Hemophagocytic lymphohistiocytosis (HLH) is a rare life-threatening hyperinflammatory syndrome with diverse clinical manifestations leading to major diagnostic and therapeutic difficulties. This study aimed to evaluate clinical manifestations, prognostic factors, and long-term outcomes in children with primary HLH. Forty-one patients diagnosed with primary HLH were retrospectively evaluated for patient characteristics, HLH gene mutations, clinical and laboratory manifestations, prognostic factors, and long-term outcomes. The median age of the patients at the time of diagnosis was 3 months (minimum to maximum: 1 to 144 mo). There were 23 patients who had HLH mutation analysis performed, 10 patients with PRF1 mutation, 6 with STX11 mutation, and 7 with UNC13D mutation.

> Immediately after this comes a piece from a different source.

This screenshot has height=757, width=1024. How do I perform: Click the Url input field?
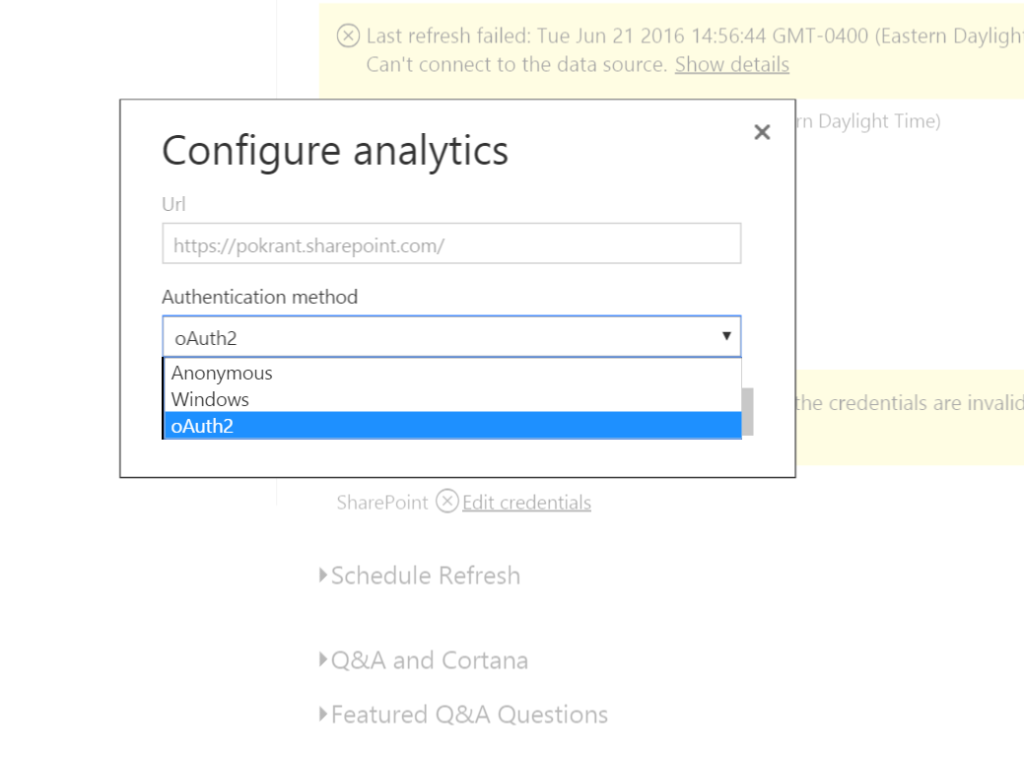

Thirteen patients (31.7%) had central nervous system involvement. No correlation was found between overall survival and central nervous system involvement. The estimated 5-year overall survival for the patient who had hematopoietic stem cell transplantation was 9.4 times better than the patients who did not receive hematopoietic stem cell transplantation (81.3% vs 16.7%; P = 0.001). Median serum sodium and blood urea nitrogen levels were significantly higher in deceased HLH patients compared with surviving HLH patients (P = 0.043, and P = 0.017, respectively). Primary HLH has a poor outcome with high mortality, which necessitates well-designed and international clinical trials to improve diagnosis, therapy, and long-term outcomes.